We used to have various summer outings in our village and my grandmother would compile a list at the beginning of each year of which outings were considered worth going on. She somehow managed to attach herself to every church, chapel, WI, club and political group, regardless of denomination or beliefs so that we would quite likely be on a coachfull of lady Conservatives one week off to see Arundel Castle (and hoping to catch a glimpse of the Duke) and the Methodist's annual trip to Bognor Regis the next. The seaside trips were best.

The coach trip to our chosen destination would begin with my grandmother fighting her way to the best seat, usually next to the driver so she could keep an eye on him, and be punctuated throughout by her asking me if I felt sick, thought I might be sick, and not to eat, read or look out of the window in case I was sick. I usually felt sick by the time we got there.

Once there we would go through the ritual of finding the best place on the beach, which involved walking up and down for 20 minutes viewing the sands. Then the ritual of putting up the deckchair as close to the water as possible (and moving it at least ten times as the tide came in). Then I would don my costume, wriggling under a tent like towel with a drawstring at the neck. My grandmother would settle down, with her flask of tea, a stock of hard boiled eggs, egg sandwiches, cake, biscuits and a bottle of lemonade for me. We didn't believe in spending money when we didn't need to.

Sometime during this my grandmother would have her paddle, and then return to her deck chair and I was free to wander for the whole glorious afternoon. Children could in those days. The only thing I had to remember was where my grandmother was sitting, so I used to pick out a landmark behind her on the promenade.
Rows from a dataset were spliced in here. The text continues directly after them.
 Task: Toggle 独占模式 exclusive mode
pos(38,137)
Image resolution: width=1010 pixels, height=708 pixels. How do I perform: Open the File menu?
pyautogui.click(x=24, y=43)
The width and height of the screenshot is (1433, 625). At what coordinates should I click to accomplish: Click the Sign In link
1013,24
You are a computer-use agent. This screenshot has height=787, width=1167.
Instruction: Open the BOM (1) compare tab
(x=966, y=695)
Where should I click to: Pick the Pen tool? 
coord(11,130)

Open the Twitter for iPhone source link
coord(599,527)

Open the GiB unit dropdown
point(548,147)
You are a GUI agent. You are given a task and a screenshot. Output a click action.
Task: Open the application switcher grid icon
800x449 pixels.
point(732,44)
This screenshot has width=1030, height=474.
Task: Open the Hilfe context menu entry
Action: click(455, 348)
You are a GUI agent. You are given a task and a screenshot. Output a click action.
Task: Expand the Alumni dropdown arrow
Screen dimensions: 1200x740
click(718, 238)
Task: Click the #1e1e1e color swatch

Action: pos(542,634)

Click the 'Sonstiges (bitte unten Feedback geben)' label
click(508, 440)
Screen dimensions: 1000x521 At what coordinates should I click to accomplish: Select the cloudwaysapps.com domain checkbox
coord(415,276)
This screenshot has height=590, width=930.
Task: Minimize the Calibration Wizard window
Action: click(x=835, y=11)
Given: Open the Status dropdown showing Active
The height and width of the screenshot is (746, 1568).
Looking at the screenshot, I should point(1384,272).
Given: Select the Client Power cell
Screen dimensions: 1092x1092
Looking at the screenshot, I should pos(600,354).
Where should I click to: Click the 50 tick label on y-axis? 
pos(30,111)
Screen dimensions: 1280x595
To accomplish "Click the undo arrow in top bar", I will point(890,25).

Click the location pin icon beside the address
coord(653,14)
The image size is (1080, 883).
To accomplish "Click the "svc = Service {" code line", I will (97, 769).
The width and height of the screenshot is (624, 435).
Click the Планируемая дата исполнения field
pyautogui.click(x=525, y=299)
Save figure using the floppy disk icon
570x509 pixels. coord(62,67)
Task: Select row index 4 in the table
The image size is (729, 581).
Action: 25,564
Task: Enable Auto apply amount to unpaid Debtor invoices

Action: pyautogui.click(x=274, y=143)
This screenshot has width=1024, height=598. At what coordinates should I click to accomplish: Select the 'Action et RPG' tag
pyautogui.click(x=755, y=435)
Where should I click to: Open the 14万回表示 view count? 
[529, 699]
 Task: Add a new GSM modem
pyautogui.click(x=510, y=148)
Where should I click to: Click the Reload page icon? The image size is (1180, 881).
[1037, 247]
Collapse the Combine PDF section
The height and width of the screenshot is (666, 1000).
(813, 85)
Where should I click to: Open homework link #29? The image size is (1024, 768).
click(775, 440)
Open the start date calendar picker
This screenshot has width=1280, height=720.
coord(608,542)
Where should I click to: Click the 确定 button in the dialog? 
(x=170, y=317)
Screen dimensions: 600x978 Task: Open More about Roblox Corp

My grandmother would keep an eye on me too, scanning the sea for my red costume. One year she had watched me for several hours enjoining the sea and the sands when the tide was out. Then to her horror she had seen a man and a woman call me out of the water and lead me away. Abandoning her deckchair she had galloped down the beach and along the sands yelling blue murder to rescue me from their clutches, only to find it wasn't me at all and she had been watching the wrong child all afternoon. I was found, in the opposite direction, and given a severe telling off for no reason that I could see at all.

On the way home there was always drama at the coach stop, somebody was always late, occasionally old ladies would climb on the wrong bus and be carried off to Broadstairs, and small children would have tantrums when buckets of seawater containing the day's catch of crabs were forcibly removed from their little chubby hands.

Back to the present little has changed. The sea was freezing, my grandson took just a few tentative steps into the water then leapt into the waves with abandon with all his clothes on, my granddaughter was busy searching for crabs in between burying her father in the sand, and I rescued my grandchild at the cost of wet trousers and a stubbed toe.

We all got wet, covered in sand, ate crisps, ice cream and fish and chips and at least one of us felt sick on the way home. Magic.